*** Source document ***

Bridlewood Mall was built in 1975 and redeveloped from 1998 to 1999. The mall takes its name from Bridlewood area to the south and the horse farm owned by Harry C. Hatch from 1927 to 1946.

Christie's Methodist Cemetery, established in the 1840s, remains within the mall's parking lot. Approximately 100 people are buried there. When the mall was developed, the cemetery's trustees and relatives of those buried there opposed moving the graves, so the developer incorporated the cemetery into a landscaped area of the parking lot.

The mall began with four big-box store anchors: Towers, Kmart, Food City, and Dominion.

The Towers chain was bought by Zellers in 1990 and the store was closed in 1991.

Metro Inc. bought Dominion stores in December 2008, and the Dominion store was converted into a Metro store.

Zellers went into liquidation on December 26, 2012, and it closed in March 2013.

A Target store was supposed to open at the location where the Zellers store had been (this space is small and it was said that it would be expanded), but all construction activity was cancelled due to Target's departure from Canada in April 2015. The space then became Stitches, a discount clothing outlet in 2016, before its closure in 2019. The space was then reopened on December 22, 2021, as an Asian supermarket (Yours Food Mart), with two smaller stores being leased inside.

Price Chopper closed on December 20, 2020, with the space being split in half. The western half was given to the City of Toronto, where an Employment and Social Services center has opened an office. Meanwhile, the other half has been leased to the Toronto Public Library, where the library has since relocated to that space in 2024 once construction was completed, expanding its area from 7,590 sq ft to approximately 20,000 sq ft.

*** End of Source document ***
*** Data shown ***

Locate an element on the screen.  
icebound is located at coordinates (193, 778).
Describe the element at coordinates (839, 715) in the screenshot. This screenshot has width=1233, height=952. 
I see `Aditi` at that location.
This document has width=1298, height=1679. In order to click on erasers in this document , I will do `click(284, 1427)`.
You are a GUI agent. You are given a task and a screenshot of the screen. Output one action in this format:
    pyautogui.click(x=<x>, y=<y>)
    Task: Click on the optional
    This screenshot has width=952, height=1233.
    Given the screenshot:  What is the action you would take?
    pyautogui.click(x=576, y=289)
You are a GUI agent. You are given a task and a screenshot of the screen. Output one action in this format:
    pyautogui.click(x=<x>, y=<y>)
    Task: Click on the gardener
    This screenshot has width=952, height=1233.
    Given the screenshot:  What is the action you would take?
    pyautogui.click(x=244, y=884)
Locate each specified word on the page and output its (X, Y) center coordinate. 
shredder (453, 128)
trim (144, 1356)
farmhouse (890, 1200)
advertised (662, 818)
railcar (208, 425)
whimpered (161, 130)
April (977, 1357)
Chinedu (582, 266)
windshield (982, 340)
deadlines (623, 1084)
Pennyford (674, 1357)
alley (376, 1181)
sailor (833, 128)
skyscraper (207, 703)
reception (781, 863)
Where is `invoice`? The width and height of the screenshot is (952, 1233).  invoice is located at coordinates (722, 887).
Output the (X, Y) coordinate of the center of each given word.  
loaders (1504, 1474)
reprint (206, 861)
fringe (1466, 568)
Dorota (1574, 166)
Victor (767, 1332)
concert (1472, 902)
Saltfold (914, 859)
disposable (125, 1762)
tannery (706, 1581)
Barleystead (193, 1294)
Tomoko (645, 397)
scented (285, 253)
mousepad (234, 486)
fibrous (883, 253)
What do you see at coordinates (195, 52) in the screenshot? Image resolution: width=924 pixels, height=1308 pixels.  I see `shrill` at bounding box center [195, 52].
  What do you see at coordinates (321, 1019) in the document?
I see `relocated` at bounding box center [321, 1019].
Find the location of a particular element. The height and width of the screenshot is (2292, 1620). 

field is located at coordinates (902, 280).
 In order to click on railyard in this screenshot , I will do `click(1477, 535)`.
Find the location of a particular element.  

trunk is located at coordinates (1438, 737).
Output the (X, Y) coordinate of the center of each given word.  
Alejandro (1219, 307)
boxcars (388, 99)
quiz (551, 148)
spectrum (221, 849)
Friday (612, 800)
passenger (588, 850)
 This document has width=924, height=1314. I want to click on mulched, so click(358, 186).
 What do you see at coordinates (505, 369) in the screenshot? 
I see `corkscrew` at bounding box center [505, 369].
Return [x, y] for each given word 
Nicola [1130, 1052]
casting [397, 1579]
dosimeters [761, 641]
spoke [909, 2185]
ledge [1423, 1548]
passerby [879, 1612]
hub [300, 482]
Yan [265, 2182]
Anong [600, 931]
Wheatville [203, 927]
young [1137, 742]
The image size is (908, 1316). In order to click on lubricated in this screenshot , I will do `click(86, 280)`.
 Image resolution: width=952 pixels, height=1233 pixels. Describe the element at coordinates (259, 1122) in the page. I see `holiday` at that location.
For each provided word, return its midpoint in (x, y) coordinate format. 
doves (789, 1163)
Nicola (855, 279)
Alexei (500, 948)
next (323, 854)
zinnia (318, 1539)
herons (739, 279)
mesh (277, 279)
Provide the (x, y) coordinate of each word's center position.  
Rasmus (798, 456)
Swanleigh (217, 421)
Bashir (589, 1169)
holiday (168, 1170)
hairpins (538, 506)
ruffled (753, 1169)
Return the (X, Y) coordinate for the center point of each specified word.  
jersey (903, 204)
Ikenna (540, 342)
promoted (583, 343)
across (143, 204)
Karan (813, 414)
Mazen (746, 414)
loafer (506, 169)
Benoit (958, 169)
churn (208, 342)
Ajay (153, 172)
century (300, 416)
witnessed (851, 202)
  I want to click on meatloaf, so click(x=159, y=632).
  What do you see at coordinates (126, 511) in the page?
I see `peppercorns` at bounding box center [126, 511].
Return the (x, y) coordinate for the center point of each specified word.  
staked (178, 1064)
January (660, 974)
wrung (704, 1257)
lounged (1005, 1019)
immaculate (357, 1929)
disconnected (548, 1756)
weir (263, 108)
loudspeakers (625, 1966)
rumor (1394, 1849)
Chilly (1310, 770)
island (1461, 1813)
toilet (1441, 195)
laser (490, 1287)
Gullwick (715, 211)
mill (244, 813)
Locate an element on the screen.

*** End of Data shown ***

# Questions
[A] In the Bridlewood Mall text, about how many people are buried in Christie's Methodist Cemetery?
[B] Repeat the Bridlewood Mall text between "Christie's Methodist Cemetery, established" and "in March 2013.", inclusive.
[C] Pick up the Bridlewood Mall text after its last sentence and write what comes next.

# Answers to this exercise
[A] Approximately 100 people.

[B]
Christie's Methodist Cemetery, established in the 1840s, remains within the mall's parking lot. Approximately 100 people are buried there. When the mall was developed, the cemetery's trustees and relatives of those buried there opposed moving the graves, so the developer incorporated the cemetery into a landscaped area of the parking lot.

The mall began with four big-box store anchors: Towers, Kmart, Food City, and Dominion.

The Towers chain was bought by Zellers in 1990 and the store was closed in 1991.

Metro Inc. bought Dominion stores in December 2008, and the Dominion store was converted into a Metro store.

Zellers went into liquidation on December 26, 2012, and it closed in March 2013.

[C]
=== Redevelopment ===
In 2008, the City Planning Division received a rezoning application to permit the redevelopment of the Mall, which would've seen several condos constructed along the north and south sides of the property with the mall being slightly expanded south. In response, the City launched a revitalization study that lasted from 2008-2010 in order to consider mixed-use sites in the area with potential for intensification and revitalization. The study identified needs and issues, opportunities and challenges for the area. The City approved the redevelopment in 2010 but no construction activity or news has emerged since the approval and the banners advertising the redevelopment were quietly removed.

==Retail mix==
The mall is a mix of small independent businesses, chain stores, a public library, a factory outlet and two grocery stores. The mall has a number of fast food restaurant locations.